= Provided data =
%%

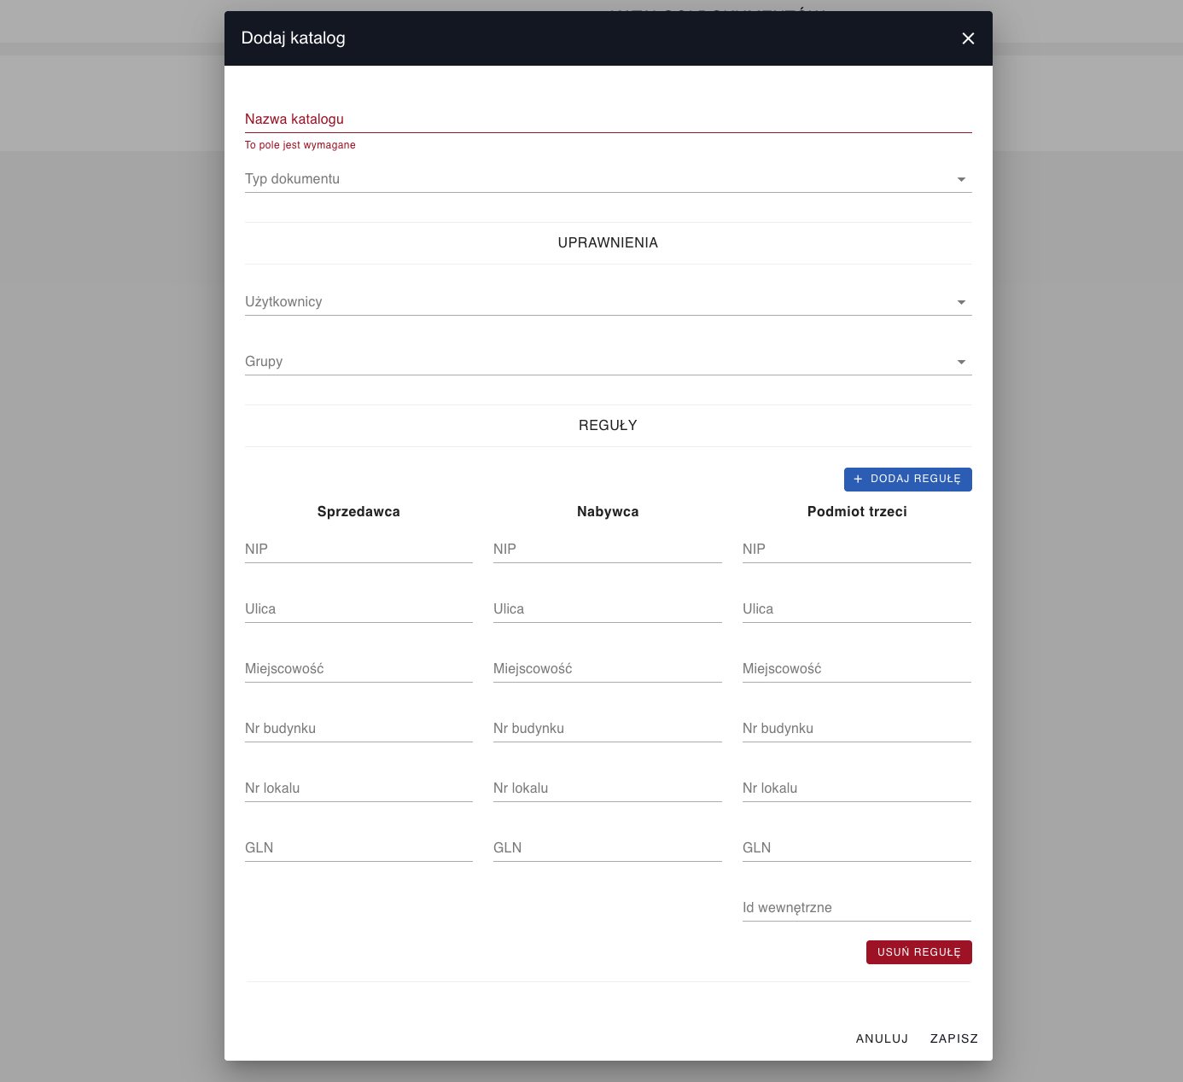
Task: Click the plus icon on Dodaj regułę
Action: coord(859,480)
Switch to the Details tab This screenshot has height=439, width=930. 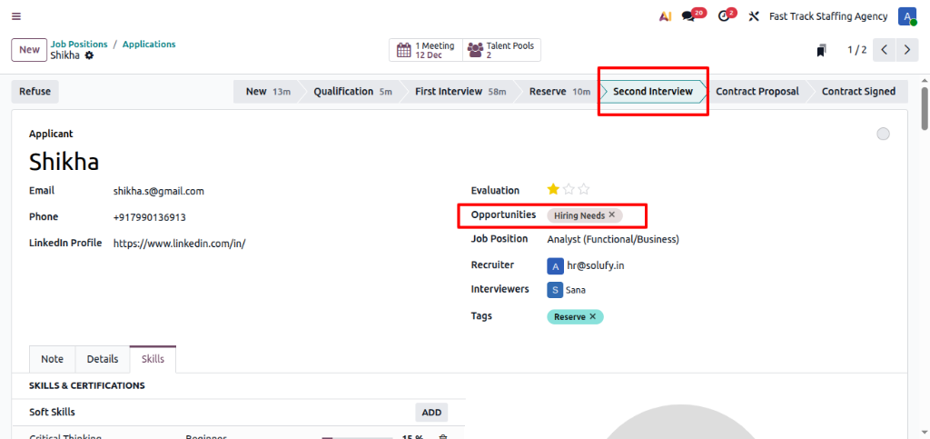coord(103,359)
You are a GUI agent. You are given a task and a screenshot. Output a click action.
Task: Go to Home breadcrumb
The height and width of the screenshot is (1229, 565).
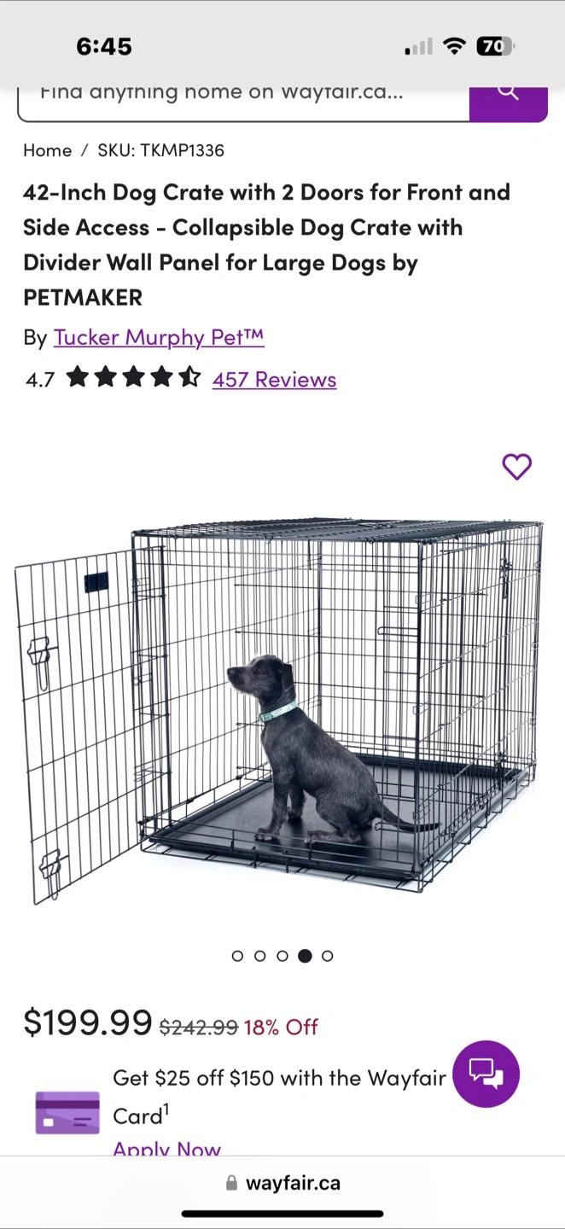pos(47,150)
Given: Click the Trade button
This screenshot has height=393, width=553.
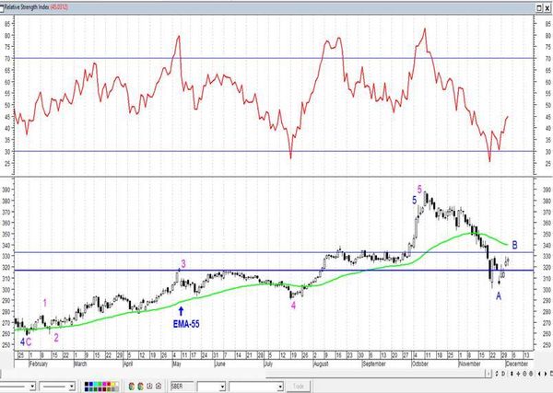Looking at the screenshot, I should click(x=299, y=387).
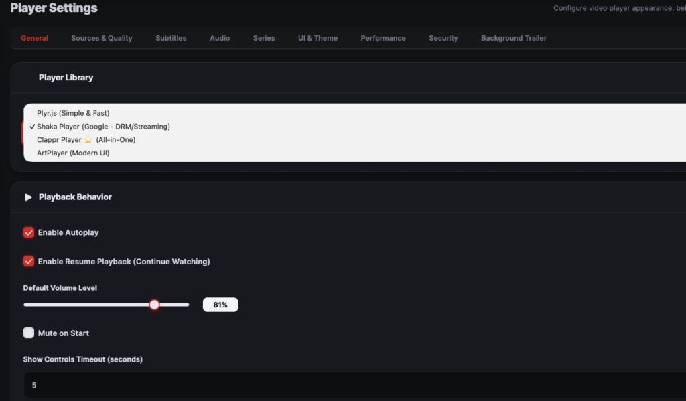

%%

= Your instructions =
Word-for-word restatement: every line from the one with "The height and" through the final line of the data, both ends included, pictures excluded.

= Reply =
The height and width of the screenshot is (1229, 565).
pos(47,150)
Given: Click the Trade button
This screenshot has height=393, width=553.
Looking at the screenshot, I should click(x=299, y=387).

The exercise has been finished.